During August and September 1962, U.S. intelligence found evidence of increasing Soviet military aid arriving in Cuba, including advanced surface-to-air missile installations, IL-28 Beagle nuclear-capable bombers, and several thousand Soviet "technicians." Refugee reports also suggested that Soviet ballistic missiles were on the island. Although U.S. intelligence could not confirm these reports, critics of President John F. Kennedy's administration used them in political attacks during the lead-up to the November congressional elections. In response, in September, Kennedy publicly warned that if weapons designed for offensive use were detected in Cuba, "the gravest consequences would arise."

On 14 October, a U-2 aerial reconnaissance flight over Cuba returned photographs of long, canvas-covered objects.

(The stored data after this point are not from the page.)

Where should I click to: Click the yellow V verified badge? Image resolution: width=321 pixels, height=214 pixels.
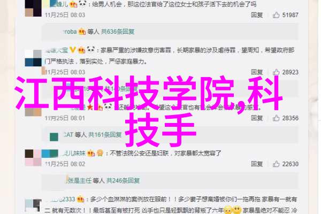click(x=72, y=50)
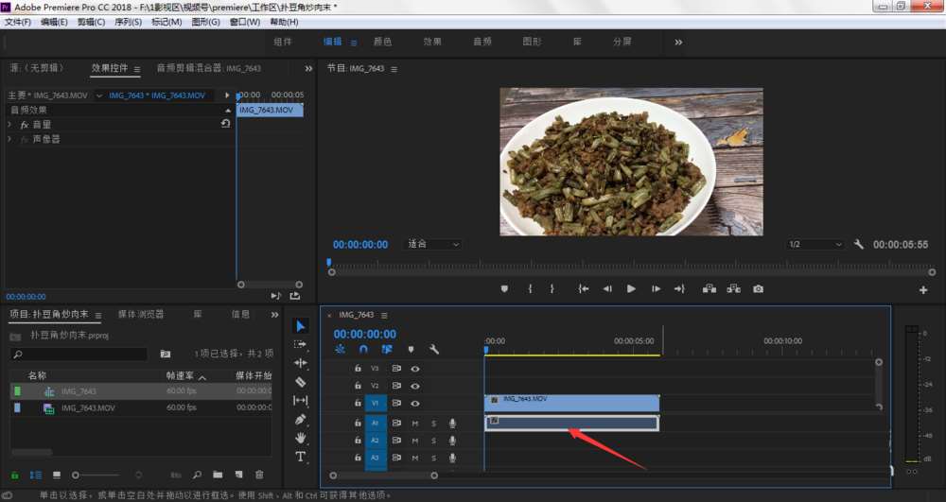The width and height of the screenshot is (946, 502).
Task: Click the Export Frame camera icon
Action: point(758,289)
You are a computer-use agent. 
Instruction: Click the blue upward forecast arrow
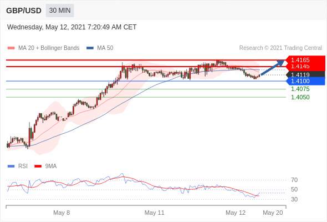[x=272, y=67]

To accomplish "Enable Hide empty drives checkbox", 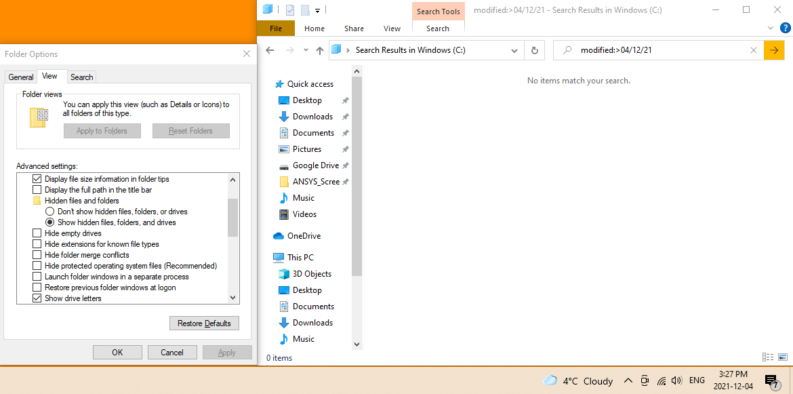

As American photo analysts pored over the photos during the next twenty-four hours and compared their findings to their catalogs of known Soviet weaponry, it became clear that the Soviets were installing medium-range ballistic missiles (MRBMs) and launch pads in Cuba, where they would be within easy striking distance of much of the mainland United States.

Having just dealt with the civil rights riots at the University of Mississippi, the Kennedy administration again found itself confronted with a crisis. The president was informed of the discovery on the morning of 16 October and immediately convened a White House meeting of his top national security advisers, a body that later became officially known as the Executive Committee of the National Security Council, or ExComm. Kennedy decided not to confront the Soviets until he and the ExComm could consider and prepare courses of action. During this series of top secret meetings, several courses of action were considered, ranging from direct military strikes on the missile sites, a full-scale invasion of Cuba, a quid pro quo removal of American Jupiter missiles in Turkey, and a blockade of the island. Acutely aware that miscalculation by either side could spark nuclear war, Kennedy settled upon a blockade of Cuba in tandem with an ultimatum to the Soviets to remove the missiles, both to be announced during a special national broadcast on television during the evening of 22 October. In that broadcast, Kennedy declared that a naval quarantine of Cuba would go into effect on the morning of 24 October and would not be lifted until all offensive weapons had been removed. He also announced that he had ordered increased surveillance of Cuba and, ominously, that he had directed the armed forces "to prepare for any eventualities."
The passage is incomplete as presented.